Após dois dias de conversações sobre as relações entre o Vaticano e a China, o papa Bento XVI decidiu escrever uma carta aos católicos chineses, e a Igreja continuará tentando estabelecer laços diplomáticos com Pequim, a despeito do sofrimento imposto aos fiéis no país, informa a Santa Sé.O Vaticano pediu ainda ao governo comunista da China, em encontro realizado em Roma, neste sábado, que se engaje em um diálogo construtivo para aliviar a tensão e alcançar relações diplomáticas completas e uma vida normal com a Igreja Católica no país. A declaração foi um claro gesto de paz da Santa Sé para o governo comunista de Pequim, após meses de conflitos sobre a indicação de bispos. Importantes bispos chineses, incluindo o Cardal Joseph Zen de Hong Kong, um defensor da liberdade religiosa, debateram os problemas enfrentados pelos católicos na China - onde a Igreja subordinada ao Vaticano é considerada clandestina - com o secretário de Estado da Santa Sé, cardeal Tarcisio Bertone.O papa não tomou parte nas conversações, mas foi informado a respeito, e decidiu "de forma benevolente, escrever uma carta aos católicos na China", de acordo com comunicado do Vaticano á imprensa.
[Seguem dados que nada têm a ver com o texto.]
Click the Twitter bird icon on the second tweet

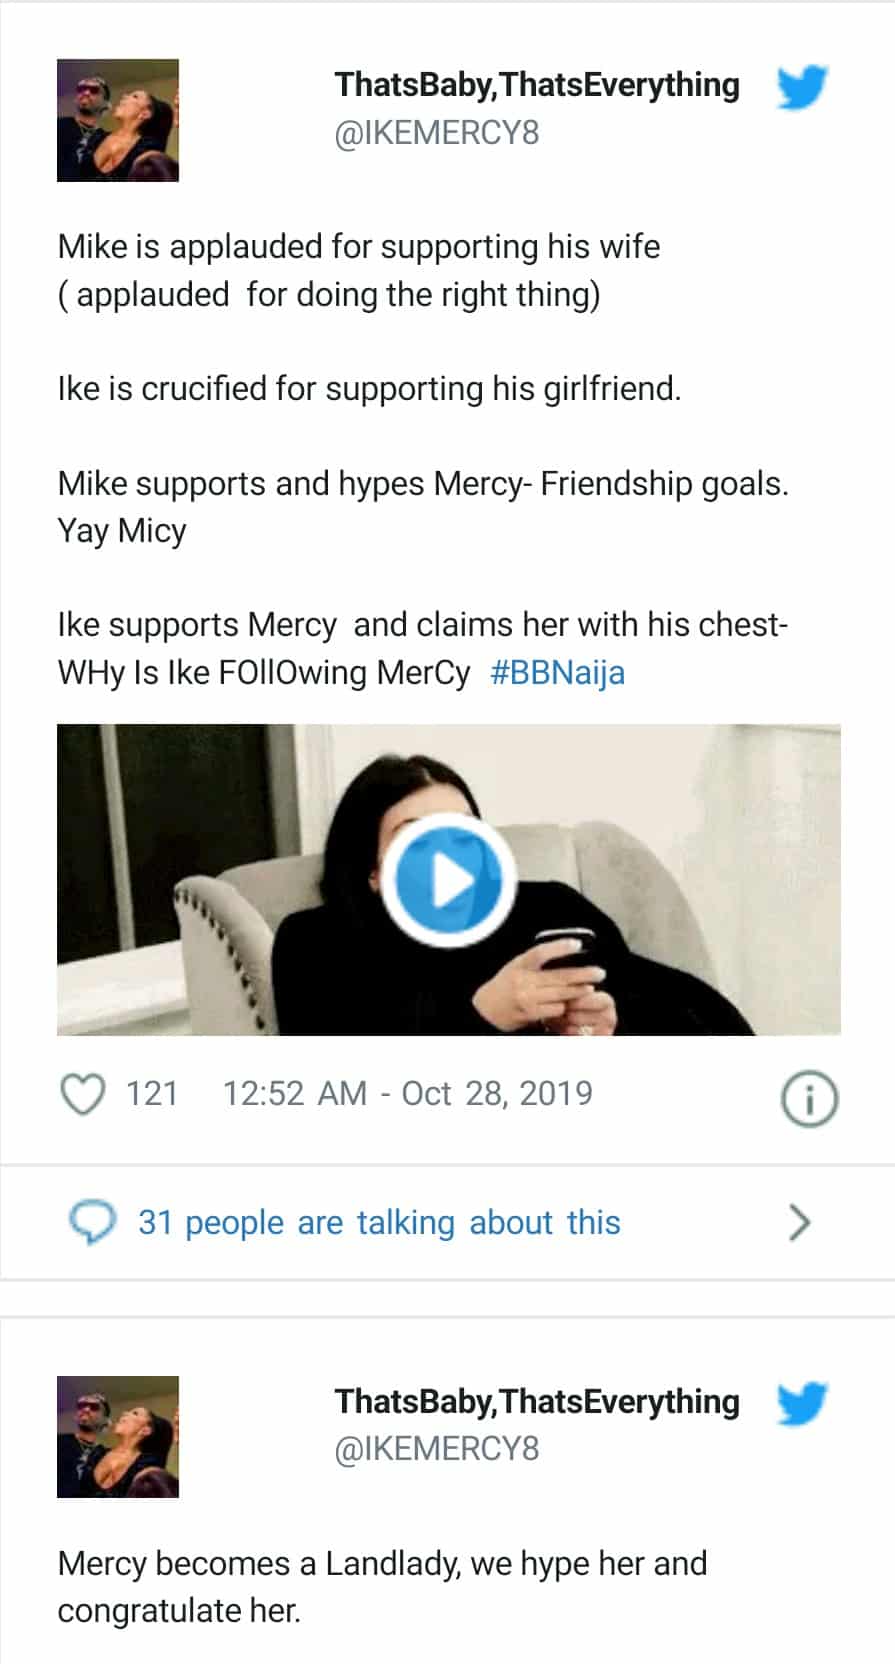pos(802,1404)
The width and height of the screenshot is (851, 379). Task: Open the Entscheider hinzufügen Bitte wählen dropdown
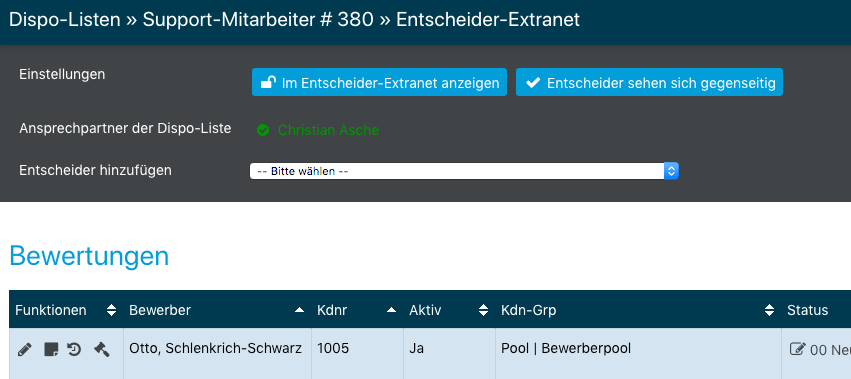[464, 171]
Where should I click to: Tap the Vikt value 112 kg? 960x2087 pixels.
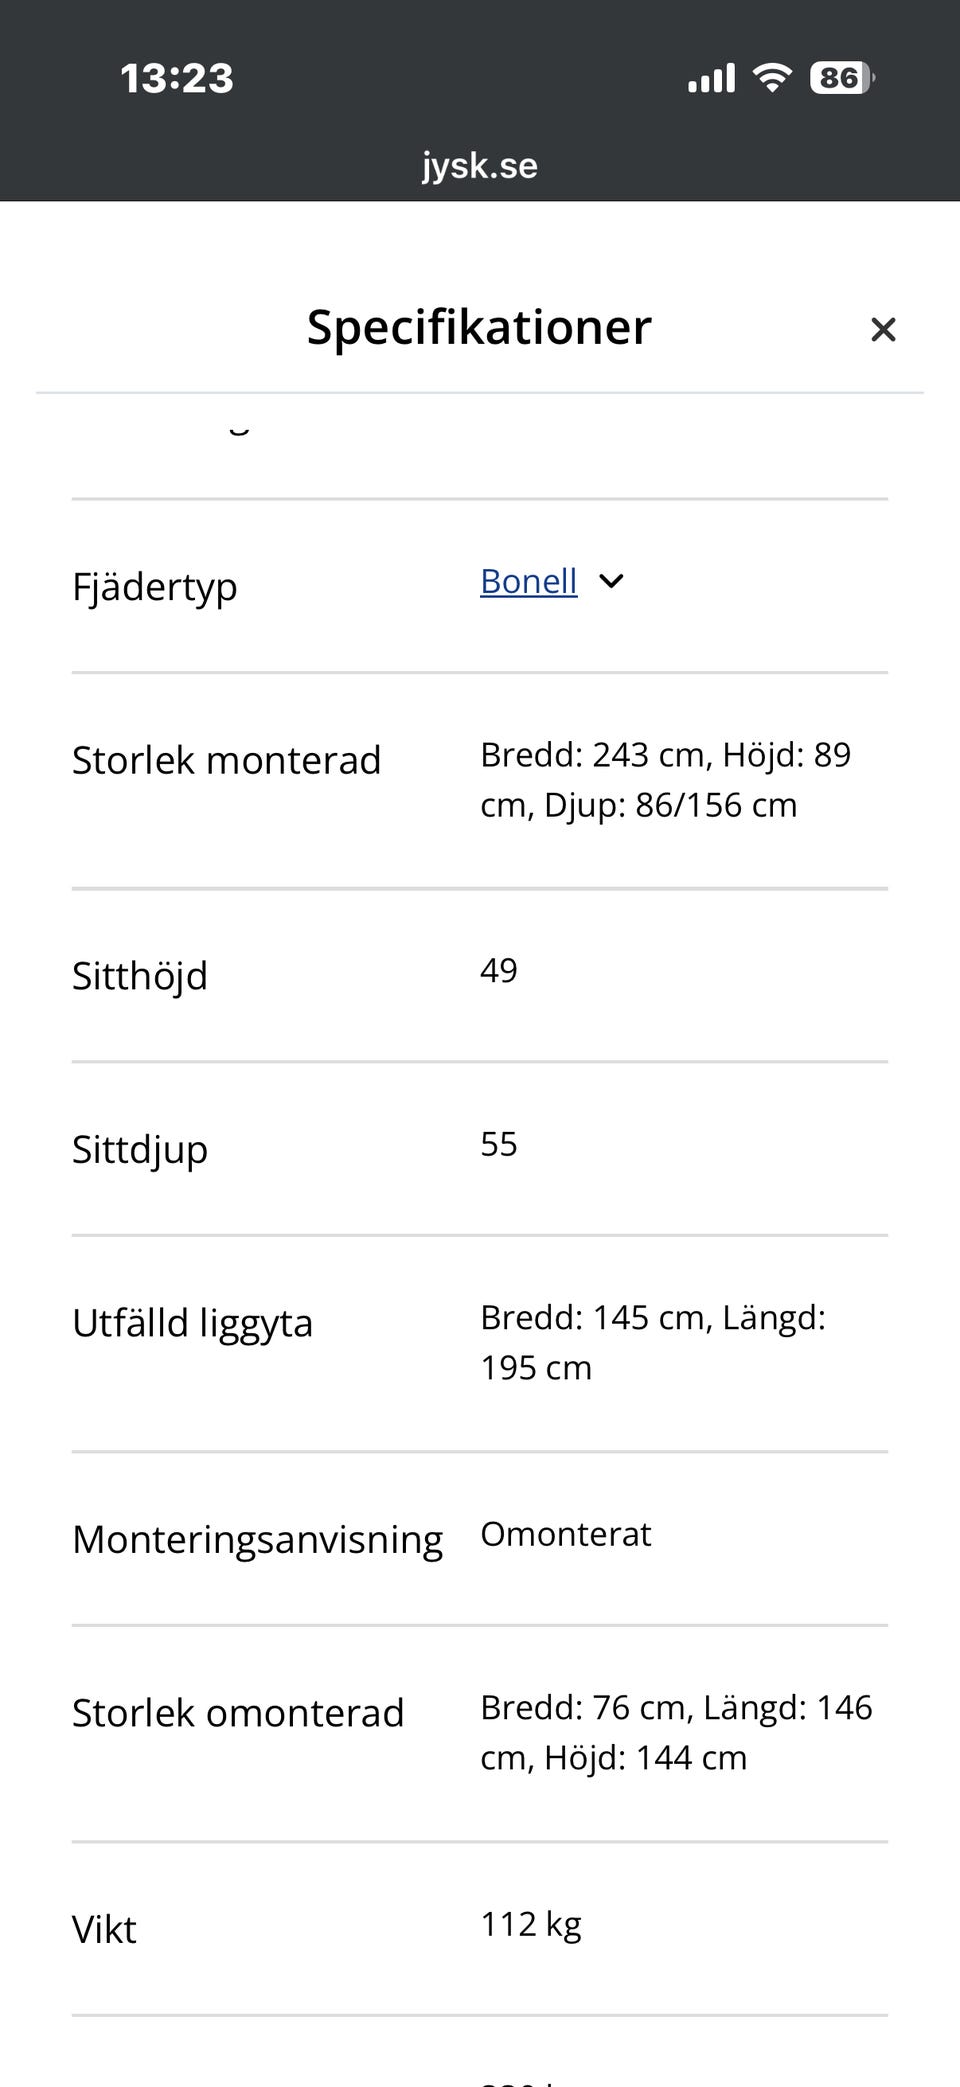point(530,1924)
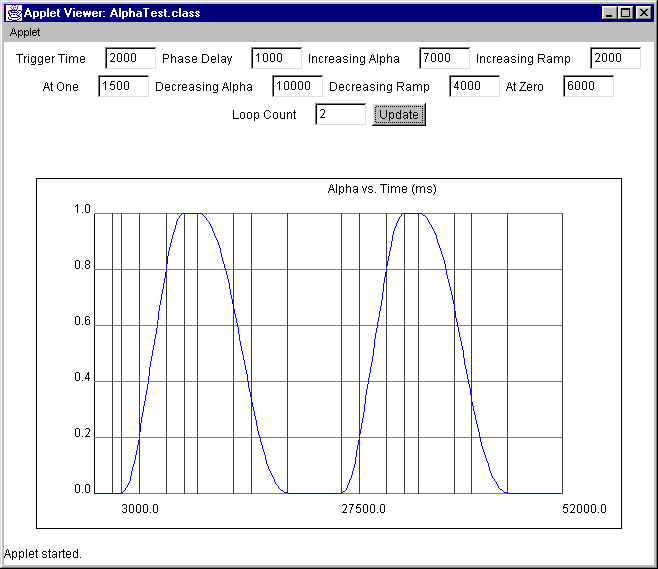
Task: Click the At Zero text box
Action: 588,86
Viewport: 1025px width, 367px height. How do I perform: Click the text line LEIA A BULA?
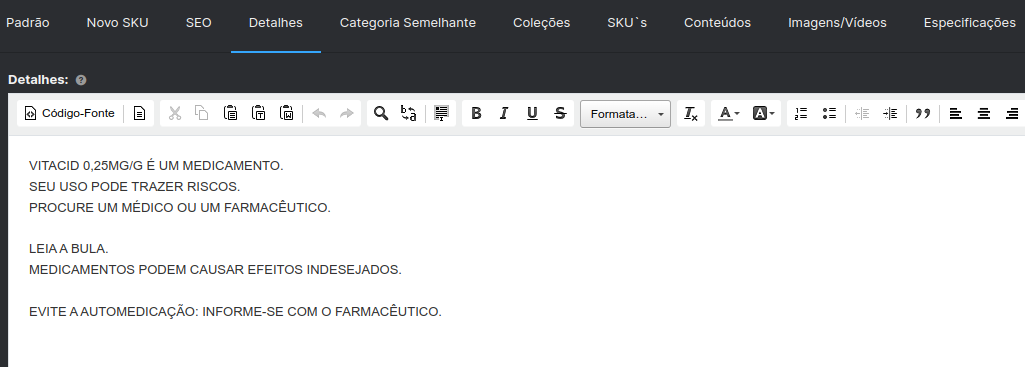[x=69, y=249]
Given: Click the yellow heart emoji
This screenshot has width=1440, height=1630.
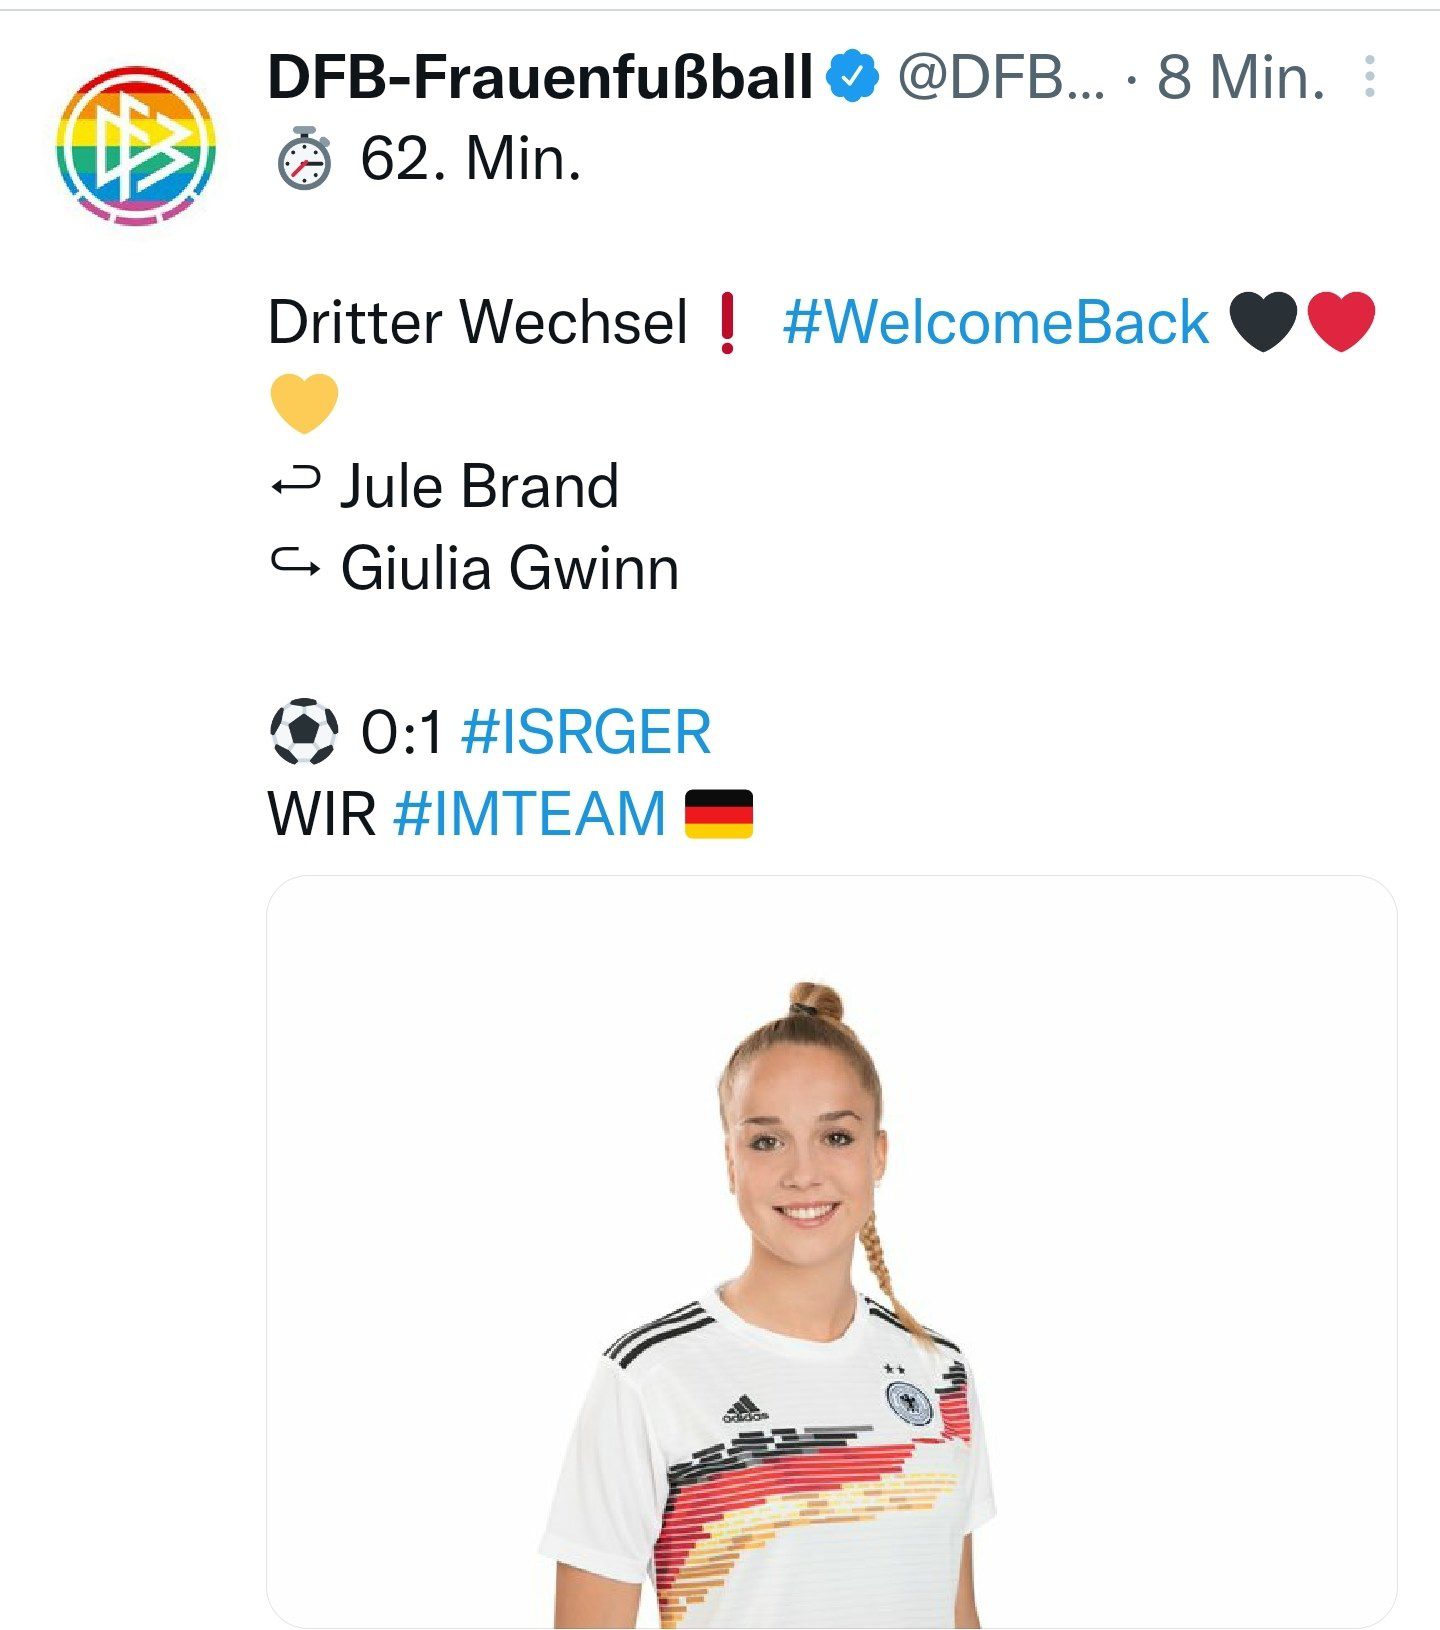Looking at the screenshot, I should (x=304, y=404).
Vida fecunda O encontro conclamou por "uma normalização das relações em vários níveis, com o objetivo de permitir uma vida pacífica e fecunda na fé da Igreja e para trabalhar junto pelo bem do povo chinês e da paz mundial". Há cerca de 10 milhões de católicos na China, divididos entre uma igreja clandestina leal à Santa Sé e uma igreja aprovada pelo Estado que respeita o Papa como líder espiritual mas rejeita o efetivo controle papal. Pequim e Vaticano cortaram os laços após ascensão dos comunistas ao poder em 1949. Oficialmente atéia, a China não permite que o Vaticano indique bispos ou que os católicos reconheçam publicamente a autoridade do Papa. Nos anos recentes, as partes chegaram a um entendimento que normalmente permite aos potenciais bispos que busquem a aprovação do Vaticano antes de ascender na Igreja. No ano passado, porém, as relações se deterioraram mais uma vez quando a igreja apoiada pelo Estado chinês consagrou novos bispos sem a aprovação do Papa, o que o Vaticano chamou de "ato extremamente sério".